沒坐性的先生
我曾聽過一樁舊事,那是比「沒坐性的先生」更叫人啞然失笑的。
說是有一位新郎,初次行房,心裡大約是揣著幾分惴惴不安的。那個年頭,男人的那點威風,往往都要等到這種時候才急於變現。可叫他意外的是,新婦表現得極其「通情達理」,絕無半分推諉、拿捏,甚至有幾分欣然迎就的意思。這原本是皆大歡喜的事,像是走在一條鋪滿松針的山路上,本以為要費些周折,誰知竟是步步順遂。
可待到事畢,雲收雨歇,帳子裡那股焦灼的氣息還沒散盡,新婦卻忽然變了臉。她猛地坐起身,對著那寂靜的窗外,高聲尖叫起來:「有強盜!有強盜!」
這一聲叫,在那深宅大院的半夜裡,簡直像是一把剪刀,把那層薄如蟬翼的體面,剪出了一個巨大的窟窿。
新郎嚇得三魂掉了七魄,一把捂住她的嘴,連聲壓著嗓子說:「我是你的丈夫,明媒正娶,如何說是強盜?」
新婦掙脫開來,眼裡還帶著某種戲謔的餘光,嘴上卻不饒人:「既然不是強盜,那你為何帶了把刀來?」
新郎哭笑不得,只能在那最隱秘的地方費力解釋:「那是陽物,哪裡是刀?」
可新婦接下來的那句話,才真是叫人避無可避。她指著那物具,幽幽地反問道:「若不是刀,為何這等快極?」
這「快極」二字,用得實在奇峭。
漢語裡,「快」這個字是極複雜的,是指刀刃的鋒利,也說時間的流逝,更是感官上的那種瞬間抵達。這位新婦的驚叫,與其說是受了驚嚇,倒不如說是在某種極端的體驗之後,給出的一個帶刺的評價。
她那一聲「強盜」,喊得理直氣壯,又帶著一種安靜的自嘲。男人總以為自己是征服者,是那個佩劍而入的英雄,卻不知在女人的邏輯裡,那份急於求成,略顯倉促的「快」,恰恰是最大的破綻。
這新婚夜裡的驚叫,就像是那襲華美的袍子上,一根不小心露出來的線頭,輕輕一拽,那點兒溫情脈脈的美妙便就散了架。
這種「快」,其實也是一種「沒坐性」。
回過頭來看這三樁事:那個把貪歡說成「開館授徒」的先生,那個想在小鞋裡塞進大腳的丈夫,還有這個被妻子喻為「持刀強盜」的新郎,都有一個共同的底色,那就是虛榮與局促。

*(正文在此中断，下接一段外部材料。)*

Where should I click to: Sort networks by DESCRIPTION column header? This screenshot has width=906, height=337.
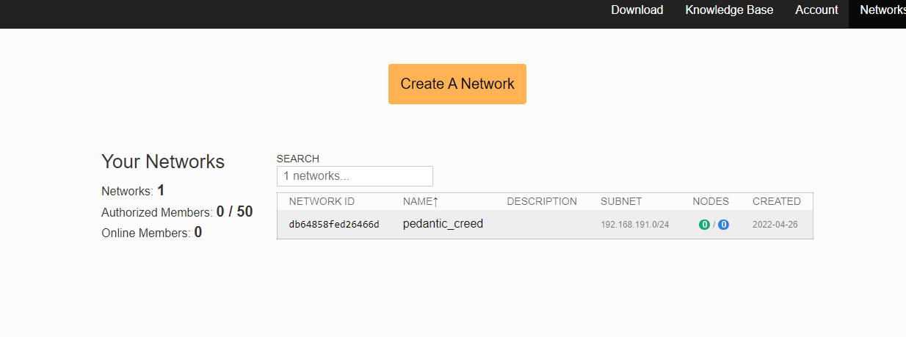point(542,201)
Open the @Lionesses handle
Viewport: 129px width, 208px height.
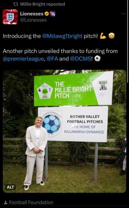[x=33, y=20]
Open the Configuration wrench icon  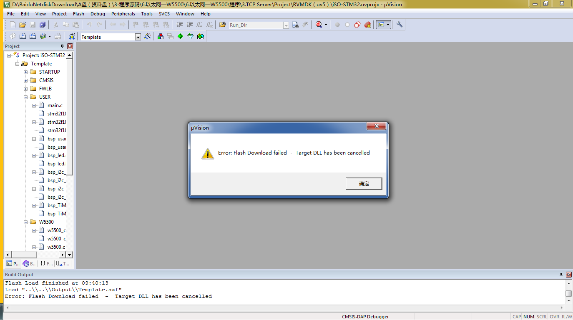click(400, 25)
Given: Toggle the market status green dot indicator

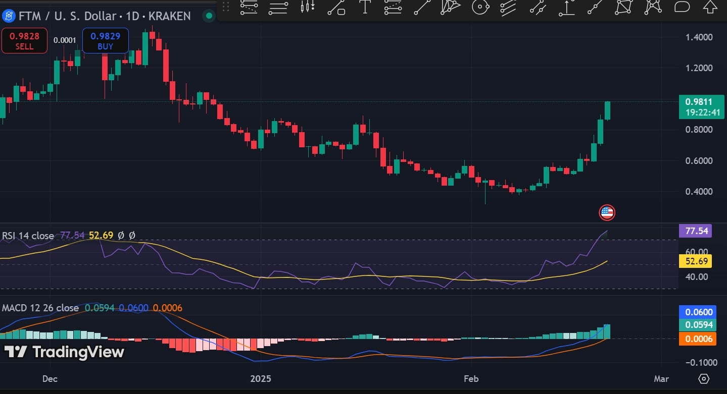Looking at the screenshot, I should pyautogui.click(x=209, y=16).
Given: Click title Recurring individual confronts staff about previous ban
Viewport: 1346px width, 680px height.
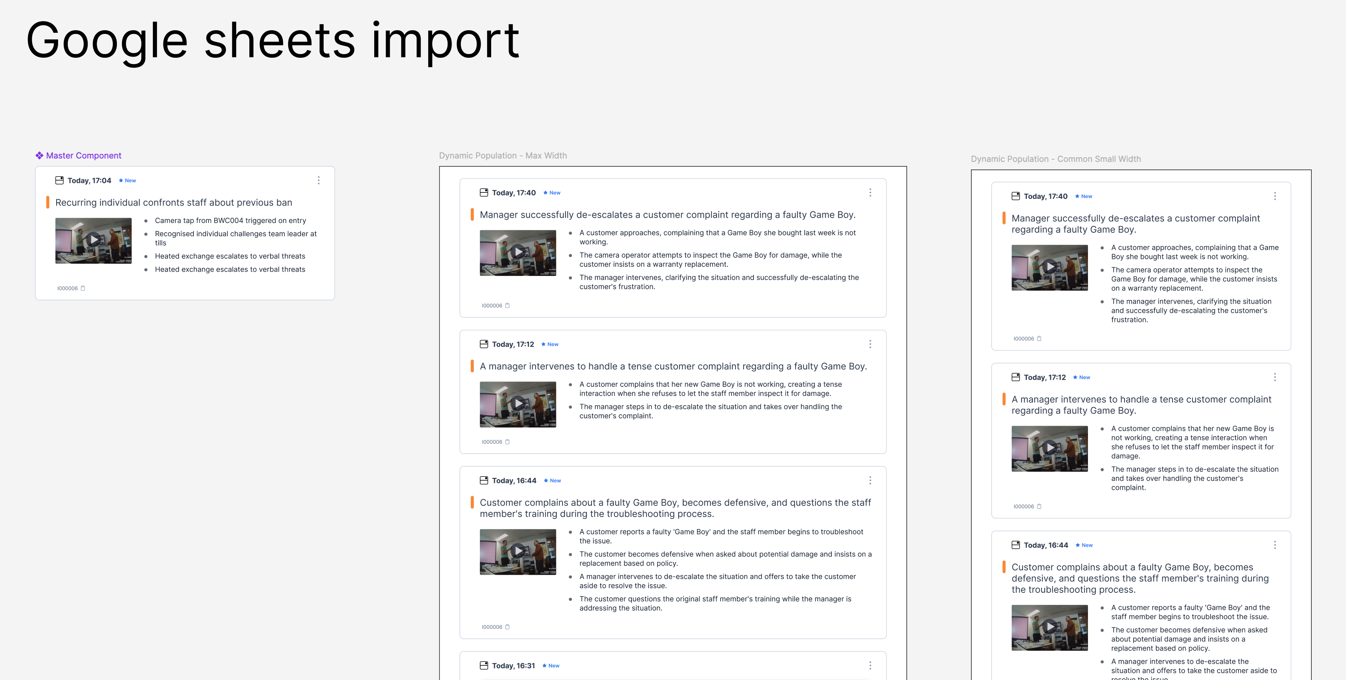Looking at the screenshot, I should click(x=173, y=202).
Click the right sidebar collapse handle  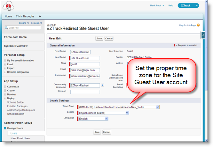pyautogui.click(x=203, y=34)
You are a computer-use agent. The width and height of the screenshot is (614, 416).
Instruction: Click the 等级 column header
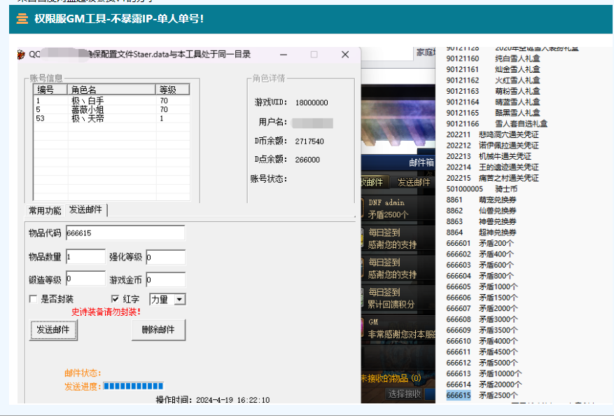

他們試圖用名號來裝點欲望,用尺寸來冒充體面,用速度來掩飾生澀。只是生活裡的那些女人,卻總能在那煙火氣最濃的時刻,用一句話、一個動作,輕描淡寫地把那層薄薄的虛榮面紗給撕開。
那是一種智慧,也是一種慈悲。
她們看破了男人的那點小性子,看破了他們在外頭裝模作樣,回到家又急不可耐的那絲底細。於是,她謝一謝先生,順便嘲諷一句他的坐性;她回敬一句大腳,刺破他在鞋子上的那點虛妄;她喊一聲強盜,給那份略顯尷尬的「快極」留一個迴響。
這才是真正的市井風情,它俗,但可謂大雅;它淡,但餘味滿滿。
現在的很多文字,總喜歡把男女之間的那點事寫得太「重」。要麼是靈魂的糾纏,要麼是宿命的掙扎,沉重得讓人喘不過氣。其實大可不必。像這種舊時的笑話,把那點事揉碎在生活的小節裡,寫在那兩隻雞子、一雙新鞋、一聲驚叫裡,反而顯出一種通達的透明。
生活本來就是這麼一回事。我們都是那沒坐性的先生,也都在穿著並不合腳的鞋。偶爾帶一把「快極」的刀,在那深更半夜裡驚擾了別人的夢。
版畫裡的睡姿,此刻似乎更多了些生動的遐想。畫中人或許正夢見自己在開館,又或許正夢見在換一雙更合腳的鞋。窗外的雨,大概還在不停地落著,濕潤了那層薄薄的紙,也濕潤了那段被時光反復打磨過的,帶點毛邊的人心。